Book Review: “Matt Kramer’s New California Wine”

mattkramerA longtime contributor to Wine Spectator magazine, Matt Kramer represents the contingent of wine drinkers who eschews overly-alcoholic wines in favor of those with subtlety and nuance. Among wine critics, Kramer seems to be in the minority in this aspect, but those of us who share his tastes can take umbrage in the fact that Kramer is an outstanding, knowledgeable wine journalist. His book “Matt Kramer’s New California Wine” underscores this notion, and is an indispensible guide to the dizzying California wine landscape.

Kramer begins his book with a thoughtful introduction to California’s short history of serious wine production, including an insightful essay about the ever-changing approach of grape growing and winemaking. With origins rooted in the effort to maximize vineyard yield, California has slowly shed its farmer’s mentality and has begun to place quality ahead of quantity. Kramer touches upon the early contributions of UC Davis professors Amerine and Winkler and their rudimentary (yet revolutionary) degree-day theories, and takes the reader to the present-day rise of clones, rootstock variations, and canopy management.

The real value of “New California Wine,” however, is Kramer’s detailed chapters of California’s winemaking regions.
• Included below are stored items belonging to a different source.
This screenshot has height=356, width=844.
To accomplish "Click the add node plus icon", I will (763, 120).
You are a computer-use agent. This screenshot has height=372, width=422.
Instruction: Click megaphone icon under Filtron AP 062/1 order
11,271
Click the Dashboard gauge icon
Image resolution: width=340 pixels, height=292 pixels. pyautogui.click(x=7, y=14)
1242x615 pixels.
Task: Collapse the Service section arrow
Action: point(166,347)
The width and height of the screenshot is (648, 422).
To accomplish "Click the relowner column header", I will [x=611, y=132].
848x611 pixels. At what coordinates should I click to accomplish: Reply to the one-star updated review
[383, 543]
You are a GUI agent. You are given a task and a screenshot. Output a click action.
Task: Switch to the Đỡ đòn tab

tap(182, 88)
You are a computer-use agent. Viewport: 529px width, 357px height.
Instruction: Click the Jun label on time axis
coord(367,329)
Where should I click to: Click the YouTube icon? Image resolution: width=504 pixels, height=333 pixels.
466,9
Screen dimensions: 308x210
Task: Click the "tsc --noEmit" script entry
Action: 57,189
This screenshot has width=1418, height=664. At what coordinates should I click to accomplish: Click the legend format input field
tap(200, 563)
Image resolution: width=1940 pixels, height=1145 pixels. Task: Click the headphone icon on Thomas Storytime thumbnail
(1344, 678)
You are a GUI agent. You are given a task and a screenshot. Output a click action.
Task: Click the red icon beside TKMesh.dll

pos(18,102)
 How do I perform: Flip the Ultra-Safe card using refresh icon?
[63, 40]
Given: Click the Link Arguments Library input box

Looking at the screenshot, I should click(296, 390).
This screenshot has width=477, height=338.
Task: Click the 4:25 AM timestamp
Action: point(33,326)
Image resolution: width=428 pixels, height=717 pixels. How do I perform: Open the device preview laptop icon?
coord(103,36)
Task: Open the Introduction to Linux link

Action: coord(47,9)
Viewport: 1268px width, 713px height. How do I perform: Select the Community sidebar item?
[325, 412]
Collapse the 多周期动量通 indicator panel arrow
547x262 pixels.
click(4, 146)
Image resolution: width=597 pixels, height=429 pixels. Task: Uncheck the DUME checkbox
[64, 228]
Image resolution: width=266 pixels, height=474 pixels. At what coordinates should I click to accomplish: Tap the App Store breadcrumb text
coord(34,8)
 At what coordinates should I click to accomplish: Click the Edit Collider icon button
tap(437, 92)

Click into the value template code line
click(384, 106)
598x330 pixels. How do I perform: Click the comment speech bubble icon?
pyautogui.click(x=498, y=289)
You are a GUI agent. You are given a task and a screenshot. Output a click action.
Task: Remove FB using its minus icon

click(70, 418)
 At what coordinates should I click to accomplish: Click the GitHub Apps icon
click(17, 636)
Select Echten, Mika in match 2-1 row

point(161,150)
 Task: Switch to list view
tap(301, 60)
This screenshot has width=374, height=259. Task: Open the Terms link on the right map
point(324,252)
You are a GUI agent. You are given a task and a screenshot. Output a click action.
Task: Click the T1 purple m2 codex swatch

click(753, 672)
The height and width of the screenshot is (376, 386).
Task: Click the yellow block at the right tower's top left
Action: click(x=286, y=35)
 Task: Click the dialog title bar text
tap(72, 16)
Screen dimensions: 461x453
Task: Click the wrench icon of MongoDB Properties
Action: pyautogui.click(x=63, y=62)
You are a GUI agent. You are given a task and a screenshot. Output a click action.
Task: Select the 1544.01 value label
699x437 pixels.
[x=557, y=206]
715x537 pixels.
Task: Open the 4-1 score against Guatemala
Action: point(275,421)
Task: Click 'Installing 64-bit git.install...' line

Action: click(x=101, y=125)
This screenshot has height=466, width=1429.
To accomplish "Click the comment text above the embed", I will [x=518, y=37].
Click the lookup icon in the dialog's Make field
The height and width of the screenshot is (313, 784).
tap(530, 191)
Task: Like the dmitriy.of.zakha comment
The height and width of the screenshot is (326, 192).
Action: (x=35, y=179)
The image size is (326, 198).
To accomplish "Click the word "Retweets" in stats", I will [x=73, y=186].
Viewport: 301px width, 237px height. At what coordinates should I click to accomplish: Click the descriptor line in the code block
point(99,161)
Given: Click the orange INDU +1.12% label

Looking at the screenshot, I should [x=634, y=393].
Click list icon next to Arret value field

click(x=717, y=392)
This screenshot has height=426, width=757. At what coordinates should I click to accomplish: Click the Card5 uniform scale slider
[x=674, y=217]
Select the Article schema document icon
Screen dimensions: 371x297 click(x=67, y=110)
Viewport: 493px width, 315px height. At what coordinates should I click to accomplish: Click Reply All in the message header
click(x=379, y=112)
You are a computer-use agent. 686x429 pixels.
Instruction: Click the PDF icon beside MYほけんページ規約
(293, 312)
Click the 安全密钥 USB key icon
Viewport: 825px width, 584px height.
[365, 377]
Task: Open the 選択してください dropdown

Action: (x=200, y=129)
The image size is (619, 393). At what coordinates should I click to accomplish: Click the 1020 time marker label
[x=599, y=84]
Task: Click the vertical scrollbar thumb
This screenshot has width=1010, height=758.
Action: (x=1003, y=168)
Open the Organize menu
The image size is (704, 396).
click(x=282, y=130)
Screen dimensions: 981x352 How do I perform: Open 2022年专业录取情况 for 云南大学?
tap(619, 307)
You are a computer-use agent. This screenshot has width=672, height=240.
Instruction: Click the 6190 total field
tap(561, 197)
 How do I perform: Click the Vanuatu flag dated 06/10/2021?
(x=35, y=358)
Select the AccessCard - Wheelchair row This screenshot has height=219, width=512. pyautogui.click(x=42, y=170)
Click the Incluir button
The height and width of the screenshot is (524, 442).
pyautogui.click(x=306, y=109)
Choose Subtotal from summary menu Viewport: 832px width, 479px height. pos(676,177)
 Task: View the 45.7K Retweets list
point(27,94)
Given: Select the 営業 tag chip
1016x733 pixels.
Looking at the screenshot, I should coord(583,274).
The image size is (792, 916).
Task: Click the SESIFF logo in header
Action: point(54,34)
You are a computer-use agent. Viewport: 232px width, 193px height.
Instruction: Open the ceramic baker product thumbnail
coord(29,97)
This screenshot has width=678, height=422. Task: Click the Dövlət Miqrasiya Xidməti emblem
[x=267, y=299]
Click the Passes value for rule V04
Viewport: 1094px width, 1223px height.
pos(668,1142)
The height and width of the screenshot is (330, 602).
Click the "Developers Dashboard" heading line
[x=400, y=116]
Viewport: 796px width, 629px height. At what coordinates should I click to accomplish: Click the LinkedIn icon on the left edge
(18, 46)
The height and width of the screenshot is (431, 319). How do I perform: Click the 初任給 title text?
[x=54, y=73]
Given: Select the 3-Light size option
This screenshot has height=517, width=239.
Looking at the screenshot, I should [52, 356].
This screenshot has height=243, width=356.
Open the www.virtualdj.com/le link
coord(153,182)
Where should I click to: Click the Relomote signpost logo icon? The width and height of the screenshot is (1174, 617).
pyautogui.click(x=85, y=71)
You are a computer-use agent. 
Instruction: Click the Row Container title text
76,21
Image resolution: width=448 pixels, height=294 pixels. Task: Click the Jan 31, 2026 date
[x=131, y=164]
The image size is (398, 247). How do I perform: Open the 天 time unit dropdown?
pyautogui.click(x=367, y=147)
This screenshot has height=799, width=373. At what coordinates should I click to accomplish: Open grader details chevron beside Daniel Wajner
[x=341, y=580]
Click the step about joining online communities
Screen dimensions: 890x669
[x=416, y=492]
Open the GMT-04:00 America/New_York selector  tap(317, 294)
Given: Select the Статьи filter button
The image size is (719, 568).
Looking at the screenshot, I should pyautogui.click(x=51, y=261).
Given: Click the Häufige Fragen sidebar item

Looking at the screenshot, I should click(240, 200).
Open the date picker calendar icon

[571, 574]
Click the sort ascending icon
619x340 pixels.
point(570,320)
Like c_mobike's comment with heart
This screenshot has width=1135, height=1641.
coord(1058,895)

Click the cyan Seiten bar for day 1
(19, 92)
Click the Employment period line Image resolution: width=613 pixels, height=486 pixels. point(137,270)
The book offers an overview of several appellations beyond Napa and Sonoma, including Mendocino, Monterrey, Santa Barbara, the Sierra Foothills, and several others. Kramer has also compiled a unique vineyard registry at the end of the book, which helps bring the dozens upon dozens of label-named vineyards, such as Rocioli and Dutton Ranch (to name just two), into focus. “New California Wine” is the rare book that is both a fantastic reference for the advanced wine enthusiast, as well as the novice wine drinker.